We begin with an analysis of the recovery protocols’ impact on the DBMS’s runtime performance. To obtain insights that are applicable for different storage technologies, we run the YCSB benchmark in Peloton while using either the WAL or WBL. For each configuration, we scale up the number of worker threads that the DBMS uses to process transactions. The clients issue requests in a closed loop. We execute the workload three times under each setting and report the average throughput.
Figure 4 shows the throughput of the DBMS while executing YCSB with varying number of worker threads. The most notable observation from this experiment is that while the DBMS’s throughput with the SSD-WAL configuration is higher than that with the SSD-WBL configuration, its performance with the NVM-WBL configuration is comparable to that obtained with the NVM-WAL configuration. This is because NVM supports fast random writes, unlike SSD.
We observe that the NVM-WBL configuration delivers 1.3× higher throughput than the NVM-WAL configuration because of the former’s lower logging overhead. That is, under WBL the DBMS does not construct as many log records as it does with WAL and therefore it writes less data to durable storage. The performance gap between the NVM-based and SSD-based configurations is prominent on this write-intensive workload. The NVM-WBL configuration delivers 12.1× higher throughput than the SSD-WBL configuration.
We next evaluate the recovery time of the DBMS using the different logging protocols and storage devices. We first execute a fixed number of transactions and then force a hard shutdown of the DBMS (SIGKILL). We then measure the amount of time for the system to restore the database to a consistent state. That is, a state where the effects of all committed transactions are durable and the effects of uncommitted transactions are removed. We note that the number of transactions that the DBMS processes after restart in WAL depends on the frequency of checkpointing. With WBL, the DBMS performs garbage collection to clean up the dirty effects of uncommitted transactions at the time of failure. This garbage collection step is done asynchronously and does not have a significant impact on the throughput of the DBMS.

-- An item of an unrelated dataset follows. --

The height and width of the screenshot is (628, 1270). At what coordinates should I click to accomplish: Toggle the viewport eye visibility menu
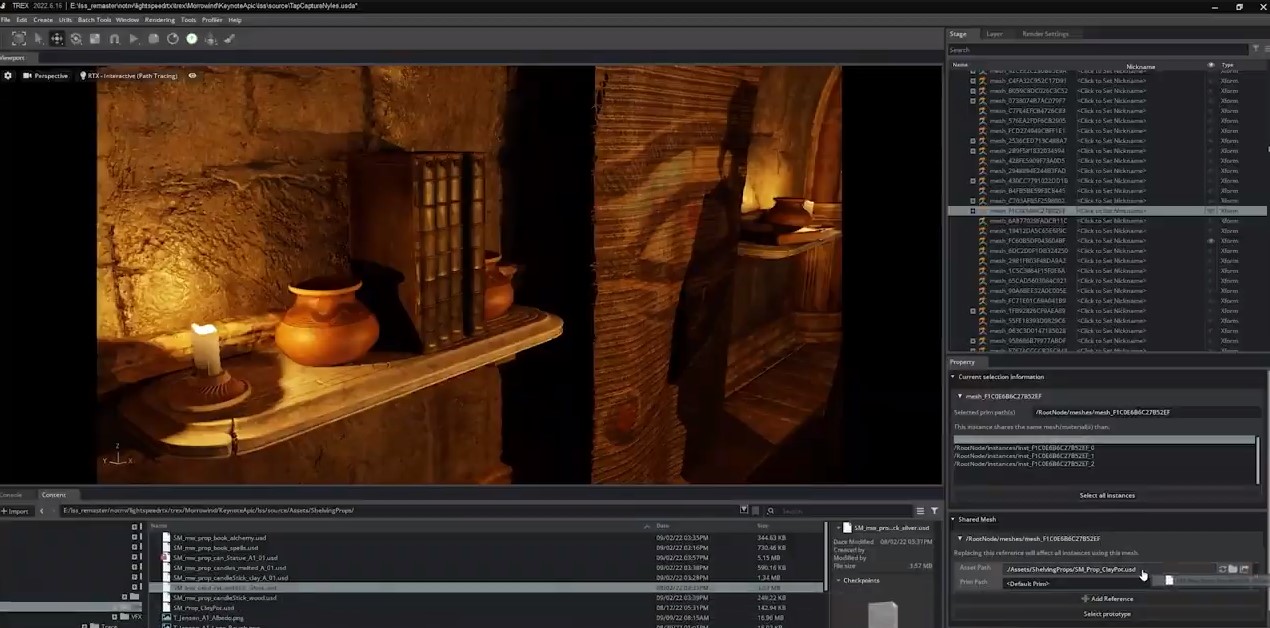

The results in Figure 5 present the recovery measurements for the YCSB benchmark. The recovery times of the WAL-based configurations grow linearly in proportion to the number of transactions that the DBMS recovers. This is because the DBMS needs to replay the log to restore the effects of committed transactions. In contrast, with WBL, we observe that the recovery time is independent of the number of transactions executed. The system only reverses the effects of transactions that were active at the time of failure as the changes made by all the transactions committed after the last checkpoint are already persisted. The WBL-based configurations, therefore, have a short recovery.

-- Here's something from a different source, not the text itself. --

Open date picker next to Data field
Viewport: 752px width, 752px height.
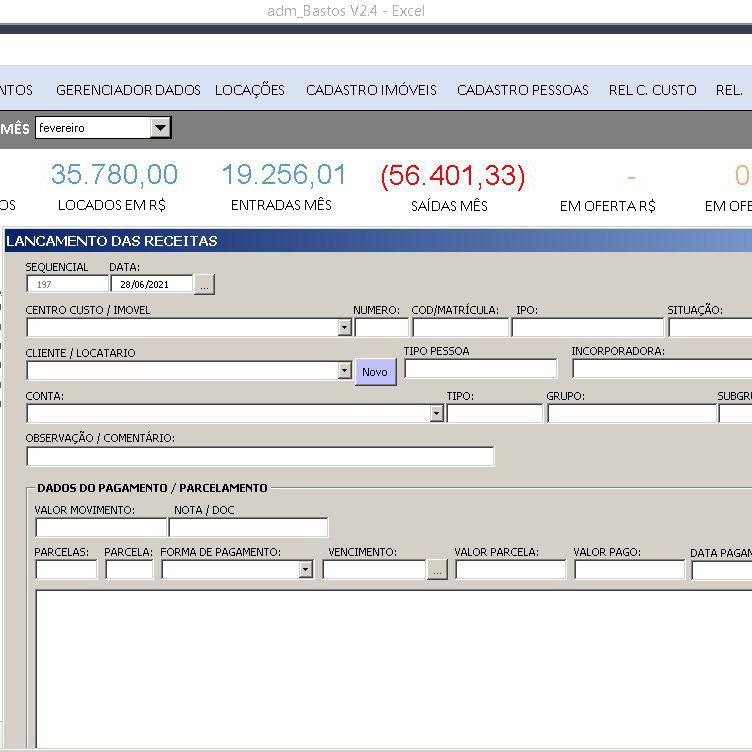204,285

We presented the write-behind logging protocol for emerging non-volatile storage technologies. We examined the impact of this redesign on the transactional throughput, availability, and storage footprint of the DBMS. Our evaluation of this recovery algorithm in Peloton showed that across different OLTP workloads it reduces the system’s recovery time by 100× and shrinks the storage footprint by 1.5× in comparison to the write-ahead logging protocol.